CORNISH: Democrats tried a procedural move to block all amendments to the bill. But Norton says word spread that the National Rifle Association would count support for that as a vote against gun rights and target lawmakers accordingly. That sent D.C. voting rights supporters scrambling the Capitol Hill.

Mr. EUGENE KINLOW (Public Affairs Director, D.C. Vote): Let's see, just to recap: You have the next one, two, three, four, five offices in Longworth.

CORNISH: Here's Eugene Kinlow talking with volunteers in a cafeteria at the Capitol. He's the public affairs director for D.C. Vote, a coalition of voting rights groups. Kinlow is frustrated because he does not want the gun provisions in the bill. His group is courting nervous Democrats from pro-gun districts.

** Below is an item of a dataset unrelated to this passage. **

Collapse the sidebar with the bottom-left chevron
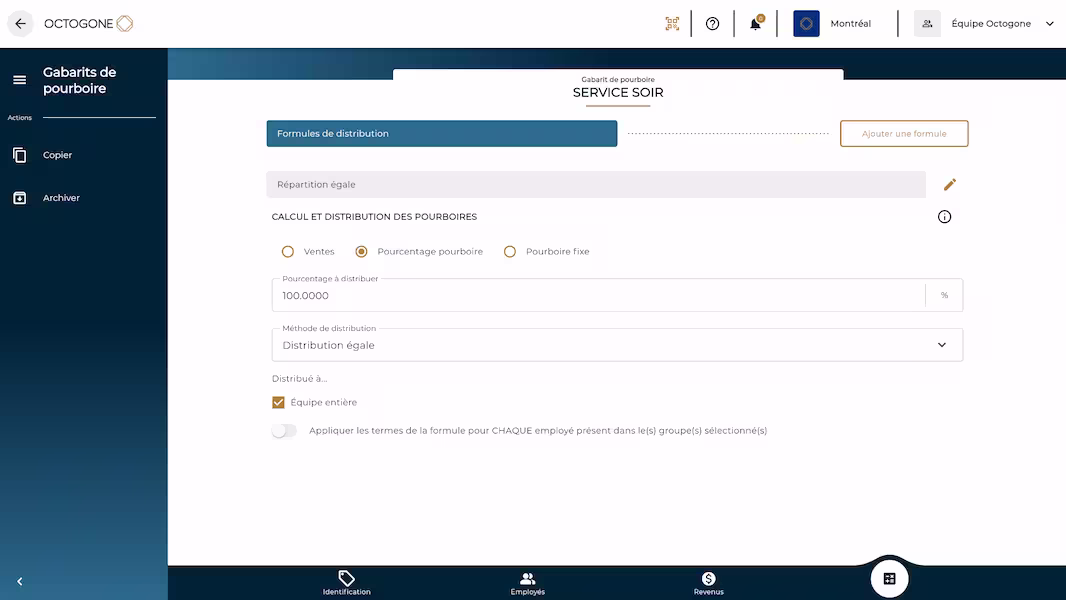This screenshot has width=1066, height=600. click(19, 580)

Mr. KINLOW: For the last year or so that we've been fighting about this issue, it's been about an opportunity to make sure that people had an opportunity to vote in the people's house, the House of Representatives. It is interesting that over the last 40 hours, it's not about that anymore, it seems, that to a number of people here on the Hill and nationally, then this becomes about the Second Amendment and the right to own a handgun.

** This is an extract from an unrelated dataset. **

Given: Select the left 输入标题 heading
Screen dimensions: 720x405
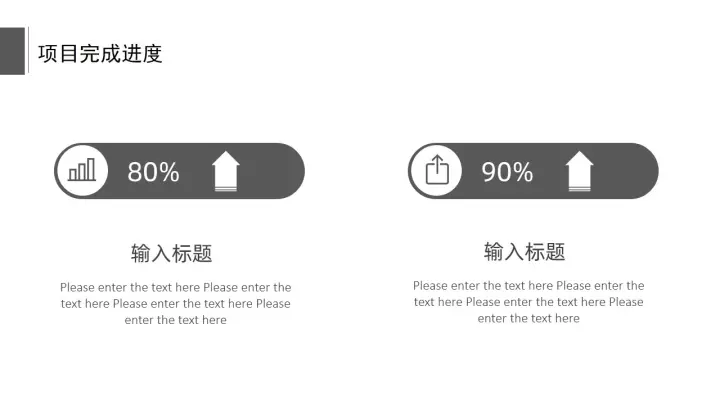Looking at the screenshot, I should pyautogui.click(x=172, y=253).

CORNISH: The National Rifle Association declined to comment for this story, but has told the Washington Post, quote, "This is an important issue, and all options are on the table." Some NRA supporters in Congress say they nevertheless don't appreciate even the appearance of interference.

Representative BARON HILL (Democrat, Indiana): You know, I've always been a supporter of the NRA, but the NRA is wrong on this one.

CORNISH: That's Indiana Democrat Baron Hill.

Rep. HILL: They should not be meddling into the affairs of the House. The House and its leadership and its members are to be independent in terms of its own rules, and they are wrong on this one.

CORNISH: Hill says it's an unhappy situation when an outside group tries to control procedural votes or the very management of bills. But D.C. Delegate Eleanor Holmes Norton plans on using a similar tactic. At her request, the leadership conference on civil rights will count a procedural vote allowing gun measures as a vote against D.C. voting rights. That will pit lawmakers' concerns about their ratings from civil rights groups against their ratings from the gun lobby.

Audie Cornish, NPR News, the Capitol.